Bunun üzerine kabile halkı erkeğiyle, kadın ve çocuklarıyla toplanıp bir araya geldiler. Ebû Mâlik, önce güzel bir abdest aldı, Resûlullah (asm)'ın yaptığı gibi her azayı yeterince yıkadı. Sonra güneş gök kubbe ortasına geldi, her şeyin gölgesi titreşip kaldı. Biraz daha beklediler, netice cisimlerin gölgesi doğuya doğru kendini gösterince, yani öğle vakti girince, kalkıp ezan okudu. Önce erkekleri öne alıp saf bağlamalarını, sonra çocukların, sonra da en geride kadınların saf bağlamasını sağladı. Sonra ikamet okuyup öne geçti, ellerini kaldırarak tekbir getirdi. Fâtiha-i şerifeyi ve kendisine kolay gelen bir sureyi okuduktan sonra tekbir getirip rüku’a gitti; üç kere Sübhane'llahi ve bi-hamdihi (veya Sübhanellahi'l-Azîm) dedikten sonra «Semiallahu limen hamidehu» diyerek belini doğrulttu. Sonra tekbir getirerek secdeye vardı, sonra tekbir getirip başını secdeden kaldırdı, sonra tekrar tekbir getirip ikinci secdeye vardı, sonra tekbir getirip ayağa kalktı. Böylece rekâtta tam altı tekbir getirmiş oldu. Tabii ikinci rekâta kalkarken de tekbir getirerek kalktı. Böylece namazı kıldırıp tamamladıktan sonra cemaate dönerek şöyle dedi:

"Benim getirdiğim tekbirleri iyice muhafaza edin, rükû' ve secdeleri nasıl yaptığımı iyice öğrenin. Çünkü bu, gündüzün şu saatlerinde Medine'de Resûlullah (asm) Efendimizin bize kıldırdığı namazın kendisi (bir benzeri) dir. Resûlullah (asm) farzı kıldırınca O da cemaatine dönerek şöyle buyurmuştu:

«Ey insanlar! İşitin ve anlayın; biliniz ki Allah'ın öyle kulları var ki onlar ne peygamberdir, ne de şehittirler, fakat peygamberler ve şehitler onların makamlarına ve Allah'a olan yakınlıklarına gıpta ederler.»
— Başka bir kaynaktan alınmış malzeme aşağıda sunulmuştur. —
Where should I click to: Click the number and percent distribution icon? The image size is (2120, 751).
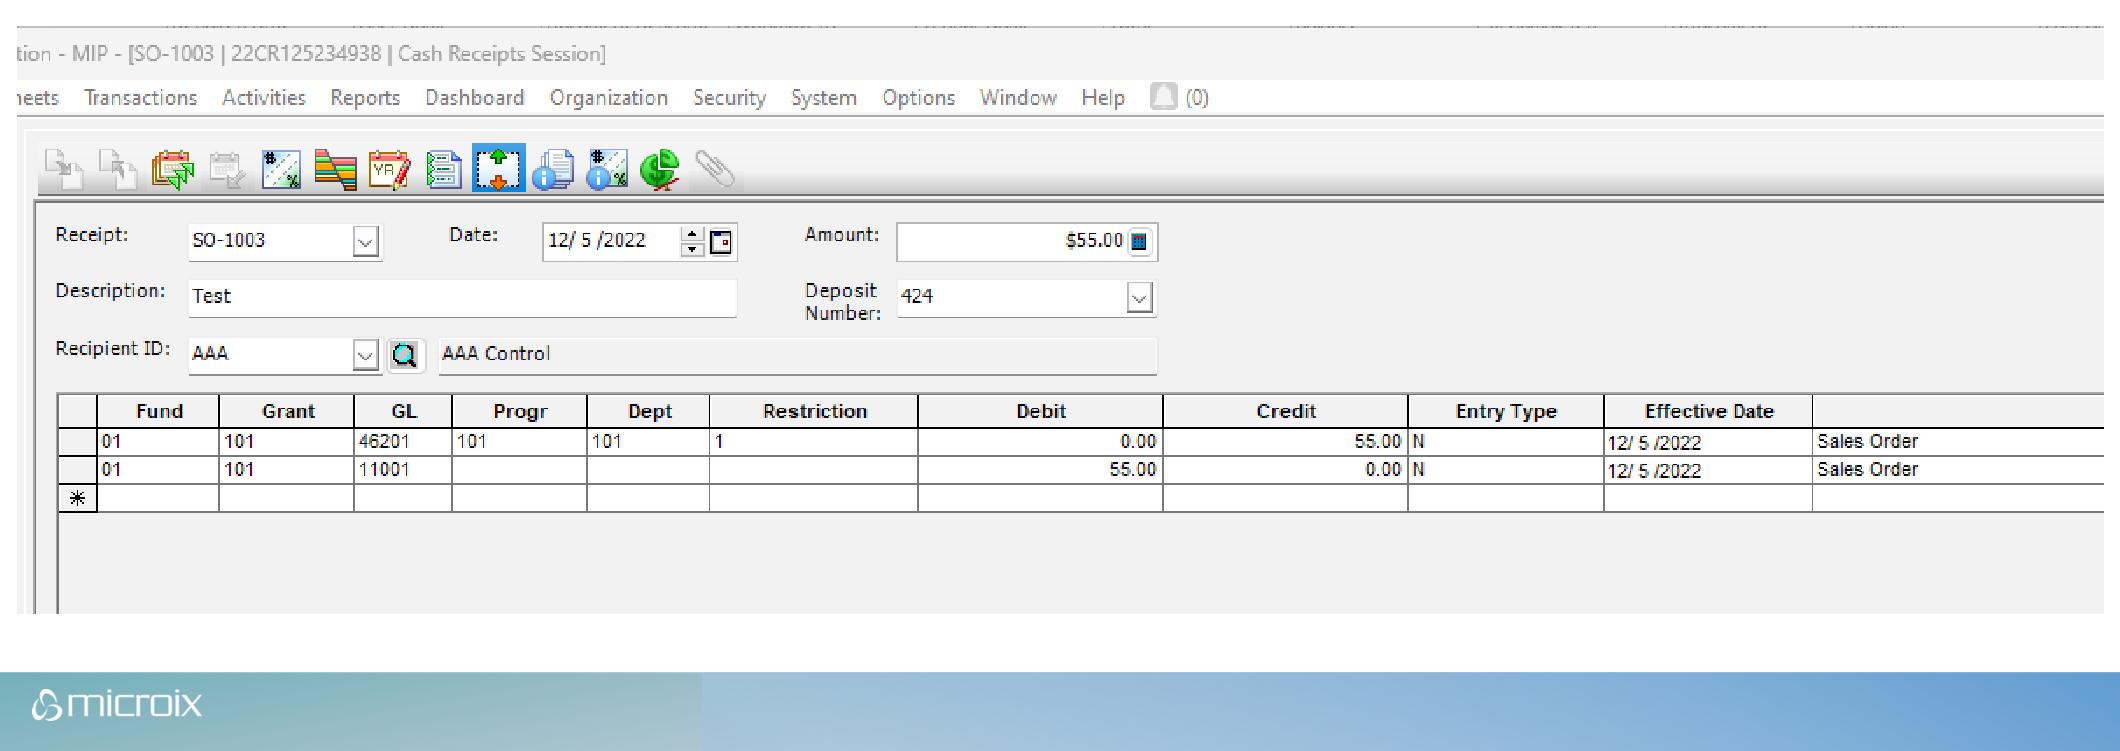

Bunun üzerine Bedevilerden biri kalkıp Resûlullah'a yaklaştı ve elini göğsüne doğru kıvırıp dedi ki:

“Ya Resûlullah! Şu sözünü ettiğin Allah (C.C.) kulları kimlerdir, onları bize tanıtır mısın?”

Bedevinin bu sorusuna fazlasıyla memnun kalan Efendimiz (asm) şöyle cevap verdi:

«Onlar insanlardan ayrılıp (Hakk'a) dönenler ve kabilelerin garipleridir. Aralarında yakın bir akrabalık da yoktur, fakat onlar Allah için birbirini severler ve saf bağlayıp dururlar. Kıyamet günü Allah, çıkıp oturmaları için onlara nurdan minberler hazırlar. Böylece onların hem yüzlerini, hem elbiselerini nur kılar. Kıyamet günü insanlar o günün dehşetinden korkarken onlar korkmaz. Evet, onlar, üzerlerinde hiç bir korku olmayan ve üzülmeyen Allah dostlarıdır.» (Ahmed bin Hanbel - Ebû Ya'lâ: İsnad-i Hasen ile.. El-Hâkim: Sahih isnad ile...)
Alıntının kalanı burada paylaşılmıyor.